Accès aux soins - Le "bouclier sanitaire" ne pourra pas être mis en oeuvre avant 2010
Raoul Briet et Bertrand Fragonard ont remis, le 27 septembre, leur rapport sur le bouclier sanitaire à Roselyne Bachelot-Narquin, la ministre de la Santé, et à Martin Hirsch, le haut commissaire aux Solidarités actives contre la pauvreté. Ce dernier est d'ailleurs à l'origine du lancement de la mission, le 10 juillet dernier, en réponse aux réticences exprimées sur le principe des franchises de remboursement. Bien que les délais très courts n'aient pas permis d'approfondir certains sujets comme les restes à charge hospitaliers, ce document offre néanmoins une vision très précise des forces et faiblesses d'un tel dispositif. Les auteurs estiment que cinq objectifs pourraient être fixés à la mise en place d'un bouclier sanitaire : une meilleure protection pour les ménages les plus modestes (souvent dépourvus de protection santé complémentaire), un ciblage "objectif et plus équitable" de la pris en charge à 100% pour les affections de longue durée (ALD), un meilleur pilotage de l'évolution des dépenses d'assurance maladie, une amélioration du suivi des malades chroniques et une simplification de la prise en charge.
Pour vérifier la pertinence du bouclier sanitaire au regard de ces objectifs, la mission a procédé à plusieurs simulations en fonction de diverses hypothèses : un bouclier "soins de ville" - modulé ou non en fonction du revenu - et un schéma de repli, avec deux taux de ticket modérateur. Sans se prononcer ouvertement pour une solution, le rapport laisse néanmoins entendre que la seconde hypothèse est la plus réaliste. La première supposerait en effet l'application d'un taux unique de ticket modérateur et donc la suppression de l'exonération totale du ticket modérateur en cas d'ALD. Une telle mesure serait évidemment mal perçue par les millions de bénéficiaires d'une prise en charge à 100%. En ce qui concerne l'articulation entre le bouclier sanitaire et les franchises de remboursement, les rapporteurs se prononcent en revanche très clairement en faveur d'une inclusion des franchises dans le bouclier. Ils passent également en revue les autres impacts possibles du bouclier sanitaire, notamment sur la consommation de soins (avec un impact "globalement faible") et sur la CMU complémentaire et l'aide à l'acquisition d'une complémentaire santé (ACS). Ils en concluent que la réforme n'impliquerait pas nécessairement de modifier les règles de fonctionnement de la CMU-C, mais qu'il serait en revanche envisageable de supprimer l'ACS, rendue inutile dans l'hypothèse où le plafond du bouclier sanitaire serait modulé avec le revenu et fixé à un niveau bas pour les revenus modestes.

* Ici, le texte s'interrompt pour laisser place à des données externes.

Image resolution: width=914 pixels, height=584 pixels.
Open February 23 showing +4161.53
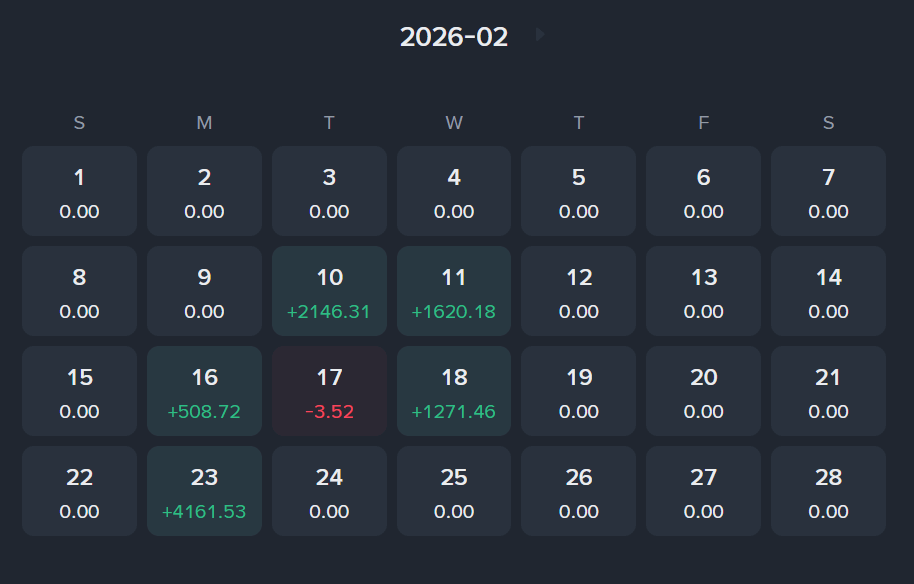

Dès la remise du rapport, Roselyne Bachelot-Narquin et Martin Hirsch ont indiqué, dans un communiqué, que "le gouvernement se félicite de la qualité de l'expertise du rapport Briet-Fragonard". Selon les ministres, "le sujet du bouclier sanitaire trouvera toute sa place dans la concertation qu'entend mener le gouvernement, à la suite des orientations du président de la République, sur la place de la solidarité et de la responsabilité individuelle". Le communiqué rappelle toutefois que d'importants travaux préalables seraient nécessaires à la mise en place du bouclier sanitaire, qui ne pourrait intervenir, en tout état de cause, avant le 1er janvier 2010.